A new brain-scan study may help explain what's going on in the minds of financial titans when they take risky monetary gambles: sex. When young men were...

The Associated Press

WASHINGTON — A new brain-scan study may help explain what's going on in the minds of financial titans when they take risky monetary gambles: sex.

When young men were shown erotic pictures, they were more likely to make a larger financial gamble than if they were shown a picture of something scary, such as a snake, or something neutral, such as a stapler, university researchers reported.

The arousing pictures lit up the same part of the brain that lights up when financial risks are taken.
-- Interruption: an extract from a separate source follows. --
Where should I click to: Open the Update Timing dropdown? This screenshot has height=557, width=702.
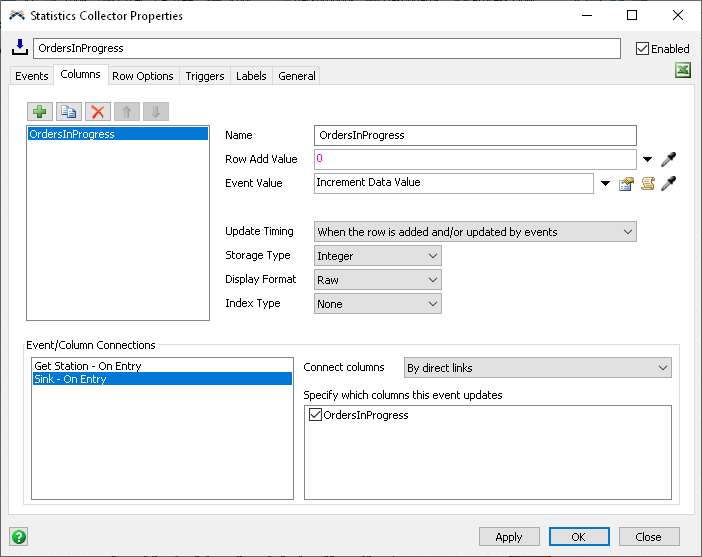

"You have a need in an evolutionary sense for both money and women. They trigger the same brain area," said Camelia Kuhnen, a Northwestern University finance professor who conducted the study with a Stanford University psychologist.

Their research appears in the current edition of the peer-reviewed journal NeuroReport.

The study involved 15 heterosexual men in the 18-26 age range at Stanford University. It focused on the sex and money hub, the V-shape nucleus accumbens, which sits near the base of the brain and plays a central role in what you experience as pleasure.

When that hub was activated by the erotic images, the men were far more likely to bet high on a random chance game that would earn them either a dollar or a dime. Each man made more than 50 gambles under brain scans.

Stanford psychologist Brian Knutson, a lead author of the study, said it's all about the power of emotion and arousal and our financial decisions. The trigger doesn't have to be sex; it could be chocolate or a winning lottery ticket.

"It didn't matter if the sexy woman didn't tell you anything about the odds of winning a roulette game," Knutson said. "What really matters is that the sexy woman is having an emotional impact. That bleeds over into your financial decisions."

Kuhnen said the same link could hold true for women, but they didn't test it because it is more difficult to find an erotic image that would appeal to many different heterosexual women compared to heterosexual men.

The results of the study jibe with the real life on the trading floor, said Phil Flynn, a former Chicago commodities floor trader and current analyst at Alaron Trading.

"I'm not shocked that it may be part of the deal," Flynn said Friday. "When you talk about all the euphemisms for trading [on the floor], they can be used for sex as well."

The study conforms with recent research that indicates men shown a pornographic movie were more likely to make riskier sexual decisions.

Another study suggests straight men think less about their financial future after being shown pictures of pretty women.